Given passage
○ ○ ○

What Are Foam Rollers For?

Even though they aren’t new, you aren’t by yourself if you’re wondering what foam rollers are for? To tell the truth, given the tremendous benefits of foam rolling, it’s surprising foam rollers aren’t common house hold items?

Some, like the image above, are made for probing muscles for trigger points that cause sore, painful, and stressed muscles. Others are completely smooth, with many variations in between.

3 types of foam rollers for pain relief
Foam rollers come in a wide variety of shapes, sizes, and textures

Read more about different types of foam rollers.

What Are Foam Rollers For?

Foam rolling is the most efficient technique I’ve found for muscle pain relief after exercise or a day at my desk.

In a nutshell, they provide a self-administered deep tissue massage.

Evidently I’m not the only one in love with them, either? Foam rolling is on the upswing everywhere. And as we speak, foam rollers are now taking living room floors by storm.

Thankfully, more people every day are learning about trigger points in muscle and fascia. And that releasing these trigger points with a foam roller is often the answer to ongoing muscle pain.

With more people exercising on a regular basis, and more people sitting at a desk every day, back and leg pain is more common than ever before.

Foam Rolling Is No Fad

These simple tools have been common in gyms, physical therapy facilities, massage clinics, and chiropractors for years.

From there foam rolling seemed to have spread to runners, and then to people working out in gyms. Now they are catching on for people coming home from work, or working out, with backaches.

What Are Foam Rollers?

They are all compressed foam in the shape of a cylinder. They come in several different diameters, lengths, degrees of firmness, and styles, and they really work.

You can find them with smooth surfaces, raised bumps, knobs, ribs, and spikes, all made from foam, and many with a soft plastic covering.

They are used for eliminating knots in muscle tissue known as trigger points and reducing muscle tension and soreness. The process is well known in the alternative medicine community.

It’s referred to as Myofascial release and relaxes and stretches contracted muscles and improves blood flow. The process aids in increasing flexibility and range of motion.

What is Fascia?

Fascia is an almost transparent substance like a sheet of tissue between the skin and the muscles. It’s actually throughout the entire body, covering and separating muscles, bones, nerves, along with every other part of the human body.

For our conversation, it’s important to note that it also covers the entire body, under the skin, as sort of a wrapping that holds everything in place and together.

This thin band of connective tissue separating muscles for skin is similar to muscle tissue in that it can contract and expand. It also gets knots in it know as trigger points the same as muscle.

What are Trigger Points?

○ ○ ○

Data excerpts
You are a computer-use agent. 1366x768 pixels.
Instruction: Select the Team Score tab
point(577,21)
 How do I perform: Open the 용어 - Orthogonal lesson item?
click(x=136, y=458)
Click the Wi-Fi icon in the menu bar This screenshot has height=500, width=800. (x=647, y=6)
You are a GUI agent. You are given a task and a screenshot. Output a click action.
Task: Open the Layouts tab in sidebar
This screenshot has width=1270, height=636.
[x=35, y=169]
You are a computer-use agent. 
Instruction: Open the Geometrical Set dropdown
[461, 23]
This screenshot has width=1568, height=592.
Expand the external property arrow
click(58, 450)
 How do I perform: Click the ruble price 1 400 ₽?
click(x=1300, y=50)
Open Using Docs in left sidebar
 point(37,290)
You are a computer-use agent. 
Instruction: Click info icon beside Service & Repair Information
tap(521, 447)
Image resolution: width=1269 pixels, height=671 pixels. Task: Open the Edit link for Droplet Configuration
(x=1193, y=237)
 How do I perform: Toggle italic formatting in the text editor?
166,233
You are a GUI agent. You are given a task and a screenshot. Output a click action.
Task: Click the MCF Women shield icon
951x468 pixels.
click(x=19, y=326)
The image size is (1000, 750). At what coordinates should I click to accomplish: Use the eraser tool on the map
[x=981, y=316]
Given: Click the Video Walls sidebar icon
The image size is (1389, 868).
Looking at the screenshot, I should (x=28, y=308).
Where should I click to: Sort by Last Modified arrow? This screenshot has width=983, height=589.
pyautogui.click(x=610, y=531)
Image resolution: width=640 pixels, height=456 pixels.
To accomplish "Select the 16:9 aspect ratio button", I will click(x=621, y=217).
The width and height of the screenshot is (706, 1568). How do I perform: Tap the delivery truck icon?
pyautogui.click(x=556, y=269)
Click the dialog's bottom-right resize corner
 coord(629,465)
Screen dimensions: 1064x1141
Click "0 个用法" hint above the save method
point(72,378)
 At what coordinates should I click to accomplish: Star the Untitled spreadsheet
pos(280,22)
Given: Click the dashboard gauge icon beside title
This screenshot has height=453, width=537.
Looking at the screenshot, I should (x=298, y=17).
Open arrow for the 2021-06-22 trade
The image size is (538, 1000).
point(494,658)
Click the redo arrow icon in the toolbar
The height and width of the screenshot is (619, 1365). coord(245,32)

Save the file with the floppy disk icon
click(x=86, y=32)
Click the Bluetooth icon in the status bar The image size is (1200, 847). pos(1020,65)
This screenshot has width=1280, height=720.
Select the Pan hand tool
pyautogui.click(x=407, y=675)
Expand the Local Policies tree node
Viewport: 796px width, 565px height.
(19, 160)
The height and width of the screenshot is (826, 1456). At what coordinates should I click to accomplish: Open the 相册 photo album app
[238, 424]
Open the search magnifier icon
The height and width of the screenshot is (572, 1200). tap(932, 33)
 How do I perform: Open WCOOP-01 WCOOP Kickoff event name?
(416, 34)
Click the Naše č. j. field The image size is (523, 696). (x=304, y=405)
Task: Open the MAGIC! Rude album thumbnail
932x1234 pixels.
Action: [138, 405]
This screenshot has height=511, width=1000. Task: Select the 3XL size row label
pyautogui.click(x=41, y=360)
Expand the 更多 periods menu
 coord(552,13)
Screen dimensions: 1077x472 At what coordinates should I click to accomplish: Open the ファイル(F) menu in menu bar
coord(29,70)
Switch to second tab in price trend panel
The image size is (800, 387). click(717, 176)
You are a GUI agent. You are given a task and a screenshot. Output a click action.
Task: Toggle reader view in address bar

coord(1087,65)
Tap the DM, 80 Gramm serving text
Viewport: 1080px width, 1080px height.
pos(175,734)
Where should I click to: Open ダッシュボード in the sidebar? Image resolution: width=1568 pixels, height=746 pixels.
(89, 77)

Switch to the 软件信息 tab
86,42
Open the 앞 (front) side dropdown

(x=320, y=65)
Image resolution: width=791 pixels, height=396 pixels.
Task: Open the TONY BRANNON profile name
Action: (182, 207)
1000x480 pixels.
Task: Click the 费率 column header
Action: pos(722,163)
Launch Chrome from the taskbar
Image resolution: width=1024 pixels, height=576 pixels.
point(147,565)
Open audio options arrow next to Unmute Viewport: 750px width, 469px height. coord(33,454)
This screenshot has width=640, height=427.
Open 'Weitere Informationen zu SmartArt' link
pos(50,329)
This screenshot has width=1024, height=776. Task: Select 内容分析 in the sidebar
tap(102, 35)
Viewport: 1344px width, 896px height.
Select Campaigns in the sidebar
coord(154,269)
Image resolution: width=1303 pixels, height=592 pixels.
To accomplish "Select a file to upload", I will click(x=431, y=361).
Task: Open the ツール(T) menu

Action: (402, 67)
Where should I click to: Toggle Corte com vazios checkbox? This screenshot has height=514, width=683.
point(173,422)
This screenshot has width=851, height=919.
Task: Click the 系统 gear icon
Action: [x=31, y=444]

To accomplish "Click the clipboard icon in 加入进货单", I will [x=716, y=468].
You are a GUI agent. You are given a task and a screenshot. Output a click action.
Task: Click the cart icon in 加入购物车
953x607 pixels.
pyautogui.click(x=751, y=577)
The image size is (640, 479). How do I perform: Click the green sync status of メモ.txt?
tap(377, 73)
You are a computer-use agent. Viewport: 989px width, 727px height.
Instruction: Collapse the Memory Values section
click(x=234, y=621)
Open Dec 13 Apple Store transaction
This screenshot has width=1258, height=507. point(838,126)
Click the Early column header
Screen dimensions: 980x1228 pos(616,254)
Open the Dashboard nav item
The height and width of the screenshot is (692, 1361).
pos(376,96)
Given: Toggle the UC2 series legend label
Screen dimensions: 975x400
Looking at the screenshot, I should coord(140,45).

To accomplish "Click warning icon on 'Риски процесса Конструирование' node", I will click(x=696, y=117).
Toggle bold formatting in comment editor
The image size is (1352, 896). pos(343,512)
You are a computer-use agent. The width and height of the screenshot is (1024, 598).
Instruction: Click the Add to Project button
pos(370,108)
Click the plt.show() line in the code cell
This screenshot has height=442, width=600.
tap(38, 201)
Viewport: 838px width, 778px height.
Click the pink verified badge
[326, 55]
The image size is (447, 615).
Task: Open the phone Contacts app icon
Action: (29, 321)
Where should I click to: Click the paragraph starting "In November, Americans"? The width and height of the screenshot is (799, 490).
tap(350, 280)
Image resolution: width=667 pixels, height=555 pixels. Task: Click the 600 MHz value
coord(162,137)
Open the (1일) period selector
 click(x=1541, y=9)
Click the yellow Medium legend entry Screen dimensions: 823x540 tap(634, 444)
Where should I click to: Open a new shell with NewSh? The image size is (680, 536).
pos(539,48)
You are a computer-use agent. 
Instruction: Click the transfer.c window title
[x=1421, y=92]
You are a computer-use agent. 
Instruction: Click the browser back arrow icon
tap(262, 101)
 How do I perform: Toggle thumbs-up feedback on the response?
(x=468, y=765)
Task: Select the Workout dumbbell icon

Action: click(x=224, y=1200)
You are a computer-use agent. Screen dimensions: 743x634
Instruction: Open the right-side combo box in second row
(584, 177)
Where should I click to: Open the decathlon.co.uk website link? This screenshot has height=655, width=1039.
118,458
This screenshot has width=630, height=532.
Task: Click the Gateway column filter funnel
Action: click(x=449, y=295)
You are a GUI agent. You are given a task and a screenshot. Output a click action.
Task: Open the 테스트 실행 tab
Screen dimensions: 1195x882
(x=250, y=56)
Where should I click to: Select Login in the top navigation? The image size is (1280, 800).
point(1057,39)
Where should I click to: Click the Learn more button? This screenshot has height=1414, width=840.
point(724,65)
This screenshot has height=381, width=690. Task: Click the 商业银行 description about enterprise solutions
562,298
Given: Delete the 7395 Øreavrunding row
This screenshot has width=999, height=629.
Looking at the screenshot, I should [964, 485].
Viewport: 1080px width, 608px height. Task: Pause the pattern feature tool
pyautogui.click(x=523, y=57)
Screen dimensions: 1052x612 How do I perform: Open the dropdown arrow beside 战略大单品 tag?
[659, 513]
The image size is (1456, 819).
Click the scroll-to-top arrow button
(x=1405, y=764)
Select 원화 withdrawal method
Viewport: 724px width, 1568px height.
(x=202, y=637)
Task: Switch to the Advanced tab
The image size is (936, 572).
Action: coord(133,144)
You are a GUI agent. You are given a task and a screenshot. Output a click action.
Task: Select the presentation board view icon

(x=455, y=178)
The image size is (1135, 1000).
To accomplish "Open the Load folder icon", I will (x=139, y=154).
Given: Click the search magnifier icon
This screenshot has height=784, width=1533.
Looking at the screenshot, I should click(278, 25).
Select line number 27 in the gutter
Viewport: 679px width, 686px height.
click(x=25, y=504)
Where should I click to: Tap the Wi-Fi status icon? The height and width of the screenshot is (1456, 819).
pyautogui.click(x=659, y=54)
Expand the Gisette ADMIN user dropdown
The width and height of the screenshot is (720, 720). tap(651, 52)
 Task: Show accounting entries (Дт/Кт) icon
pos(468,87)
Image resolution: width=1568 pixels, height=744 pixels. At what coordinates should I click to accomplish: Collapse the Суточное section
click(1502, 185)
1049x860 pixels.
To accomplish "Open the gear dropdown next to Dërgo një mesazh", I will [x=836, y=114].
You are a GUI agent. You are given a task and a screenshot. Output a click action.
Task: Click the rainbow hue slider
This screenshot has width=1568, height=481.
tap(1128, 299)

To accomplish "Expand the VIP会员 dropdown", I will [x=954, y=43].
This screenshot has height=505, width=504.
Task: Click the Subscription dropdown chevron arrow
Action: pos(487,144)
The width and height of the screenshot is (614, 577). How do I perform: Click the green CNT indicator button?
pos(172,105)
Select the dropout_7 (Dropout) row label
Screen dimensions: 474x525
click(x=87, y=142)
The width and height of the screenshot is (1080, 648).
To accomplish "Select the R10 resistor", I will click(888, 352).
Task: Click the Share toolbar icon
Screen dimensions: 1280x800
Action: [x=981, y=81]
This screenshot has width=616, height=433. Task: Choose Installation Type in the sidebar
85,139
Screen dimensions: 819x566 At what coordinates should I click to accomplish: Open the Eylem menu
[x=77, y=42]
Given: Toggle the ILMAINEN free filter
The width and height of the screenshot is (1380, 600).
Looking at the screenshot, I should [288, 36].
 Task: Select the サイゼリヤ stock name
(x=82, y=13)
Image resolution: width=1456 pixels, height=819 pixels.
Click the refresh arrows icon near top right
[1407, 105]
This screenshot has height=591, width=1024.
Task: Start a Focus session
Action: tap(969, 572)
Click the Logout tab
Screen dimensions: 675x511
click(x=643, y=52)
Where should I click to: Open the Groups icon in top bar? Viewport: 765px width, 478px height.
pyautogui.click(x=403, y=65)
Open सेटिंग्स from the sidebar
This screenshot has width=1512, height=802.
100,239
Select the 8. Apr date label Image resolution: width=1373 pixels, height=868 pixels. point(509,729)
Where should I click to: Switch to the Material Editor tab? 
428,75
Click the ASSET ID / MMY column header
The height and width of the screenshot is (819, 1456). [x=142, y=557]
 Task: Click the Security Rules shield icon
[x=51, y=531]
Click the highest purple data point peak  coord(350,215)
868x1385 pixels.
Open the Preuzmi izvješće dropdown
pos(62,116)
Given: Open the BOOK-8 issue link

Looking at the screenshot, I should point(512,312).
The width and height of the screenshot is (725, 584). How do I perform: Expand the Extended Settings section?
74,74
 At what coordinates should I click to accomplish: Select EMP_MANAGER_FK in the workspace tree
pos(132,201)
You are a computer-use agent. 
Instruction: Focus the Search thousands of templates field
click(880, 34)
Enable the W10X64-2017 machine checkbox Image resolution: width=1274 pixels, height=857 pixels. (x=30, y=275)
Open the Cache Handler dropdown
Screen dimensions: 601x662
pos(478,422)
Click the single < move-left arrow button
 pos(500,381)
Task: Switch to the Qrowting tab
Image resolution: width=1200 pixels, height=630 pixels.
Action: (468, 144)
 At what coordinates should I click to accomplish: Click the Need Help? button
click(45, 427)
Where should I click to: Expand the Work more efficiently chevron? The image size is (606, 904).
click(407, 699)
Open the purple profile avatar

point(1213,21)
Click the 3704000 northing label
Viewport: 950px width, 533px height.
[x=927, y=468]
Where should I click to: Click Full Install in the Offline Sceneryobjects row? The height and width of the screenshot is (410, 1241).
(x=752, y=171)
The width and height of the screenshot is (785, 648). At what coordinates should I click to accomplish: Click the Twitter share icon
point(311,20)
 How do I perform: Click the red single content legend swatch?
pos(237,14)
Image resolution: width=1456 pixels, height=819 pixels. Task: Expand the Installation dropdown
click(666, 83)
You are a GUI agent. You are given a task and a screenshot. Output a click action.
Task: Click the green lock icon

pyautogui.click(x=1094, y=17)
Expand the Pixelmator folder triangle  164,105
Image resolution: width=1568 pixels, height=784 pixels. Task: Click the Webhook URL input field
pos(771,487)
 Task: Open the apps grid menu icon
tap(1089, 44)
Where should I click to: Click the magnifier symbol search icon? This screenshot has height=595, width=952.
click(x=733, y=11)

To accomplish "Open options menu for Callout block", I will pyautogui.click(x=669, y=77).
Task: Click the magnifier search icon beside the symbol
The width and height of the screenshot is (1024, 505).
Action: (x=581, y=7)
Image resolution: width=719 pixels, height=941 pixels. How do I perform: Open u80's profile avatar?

○ ○ ○

Task goal
Resume the foam rollers article after its last line, the heading "What are Trigger Points?"

Expected output
Trigger points are knots in muscle tissue that cause aching, soreness, and stiffness. They are common, even though most people don’t realize they are often the cause of muscular pain, especially in the neck, back, and legs.

Trigger points are caused when nerves from muscles activate sore spots in specific areas and cause sharp and nasty pain at that spot. However, releasing and relaxing the knot also sends nerve signals to the surrounding muscles to relax.

These points can be close to the surface and in the fascia, but usually deeper in the muscle itself. If you have aching muscles in your back, have someone massage and poke fingers deep into muscles around and above that muscle and locate a particular spot that is very tender.

Once located, have them put as much pressure on that one small spot as you can stand for 3- 5 seconds to release the nerve tension.

Even though the tender spot may remain painful for a few minutes, it will relax the muscles that were causing the disruption. More often than not, the pain we associate with sore muscles can be relaxed and relieved by locating and massaging trigger points above the painful area.

Foam Rollers For Releasing Trigger Points

Trigger point therapy is real and you can do it yourself with foam rollers. I’m not at all advocating you continue on with chronic pain without the help of a physician, but foam rolling can seem like a dream come true.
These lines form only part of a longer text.